What started as a simple question in class at Scott’s Hill FFA set the ball rolling on a journey into history and diversity in agriculture education.

According to FFA member Malachi Johnson, “From when the NFA started to when the NFA merged all that history was lost, and I asked Mr. Cherry, ‘where is that history, how come we don’t have much of it and why?’”

After Malachi shined a spotlight on the issue, his classmates joined in on the project, forming a human resources committee to interview local New Farmers of America members from the Montgomery High School chapter.

“We have found five members of this NFA chapter and we’re interviewing them,” FFA member Kenlee Mooney states. “We’re trying to get them to come down so we can talk to them and try to understand what they went through with the NFA, and how it molded them, and how it shaped them, and try to dive into their history a little bit more.”

The students are working with the Tennessee Farm Bureau Federation to film the interviews and plan to unveil a documentary at their chapter banquet in April.
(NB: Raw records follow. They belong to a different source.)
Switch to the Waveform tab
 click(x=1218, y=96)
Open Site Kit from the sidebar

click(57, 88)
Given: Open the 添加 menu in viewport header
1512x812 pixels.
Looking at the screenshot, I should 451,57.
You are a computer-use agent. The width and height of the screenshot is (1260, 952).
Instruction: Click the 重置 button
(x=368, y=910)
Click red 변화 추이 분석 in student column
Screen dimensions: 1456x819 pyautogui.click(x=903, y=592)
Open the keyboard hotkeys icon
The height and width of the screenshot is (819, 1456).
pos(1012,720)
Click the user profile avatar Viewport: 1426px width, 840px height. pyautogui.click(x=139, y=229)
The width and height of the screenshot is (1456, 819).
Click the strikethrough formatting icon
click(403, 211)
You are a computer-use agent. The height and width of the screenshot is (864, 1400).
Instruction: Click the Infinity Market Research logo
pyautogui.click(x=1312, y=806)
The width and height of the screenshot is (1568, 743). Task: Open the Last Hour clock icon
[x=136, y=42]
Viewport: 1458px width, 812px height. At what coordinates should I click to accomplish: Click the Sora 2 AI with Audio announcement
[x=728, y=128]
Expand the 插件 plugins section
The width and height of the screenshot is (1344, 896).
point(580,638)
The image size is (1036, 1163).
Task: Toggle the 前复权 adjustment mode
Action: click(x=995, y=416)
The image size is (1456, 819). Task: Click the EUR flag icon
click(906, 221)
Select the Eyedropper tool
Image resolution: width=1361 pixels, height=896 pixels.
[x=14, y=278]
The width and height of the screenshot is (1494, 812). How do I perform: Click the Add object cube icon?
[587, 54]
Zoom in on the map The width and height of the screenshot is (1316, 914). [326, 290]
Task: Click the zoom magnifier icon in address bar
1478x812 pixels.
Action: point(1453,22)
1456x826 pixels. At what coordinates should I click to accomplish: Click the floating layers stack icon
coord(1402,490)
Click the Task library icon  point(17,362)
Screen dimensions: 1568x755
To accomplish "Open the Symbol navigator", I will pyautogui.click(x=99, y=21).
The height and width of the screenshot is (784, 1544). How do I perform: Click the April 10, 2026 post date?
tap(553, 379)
In the process, the chapter was able to locate a rare NFA jacket.

“Malachi asked them what happened to the NFA... and then we started looking for jackets. We found one, Mr. Cherry posted it on Facebook, and just from that picture, me and Malachi got emailed by TSU asking if we were interested in going to their university,” FFA member Chase Yarbro adds.

For students like Malachi, the project is personal: “For me, that means a lot to my black culture, and not only the culture but the history. Just being able to see that there has been a past in the NFA and to know that it’s not as present as it should be.”

While others are grateful for the opportunity to learn more.

“You learn a lot of history; you don’t usually know about the NFA and everything,” member Saylor Smith states. “So, it’s just a great opportunity and I’m looking forward to continuing it.”

Scott’s Hill Chapter President, Ethan Hall says that the students are proud to do their part in preserving NFA history.

“People care about this. There are people who were involved and had history and lineage with the NFA that were molded not only throughout their high school careers but also their way of life, through agriculture and the NFA and our end goal is to understand that NFA history needs to be cherished,” Hall explains.

In addition to the documentary, Scott’s Hill FFA is also creating a permanent display, that includes every possible type of jacket that could have been worn by local members, including the FFA sweethearts and NFA members.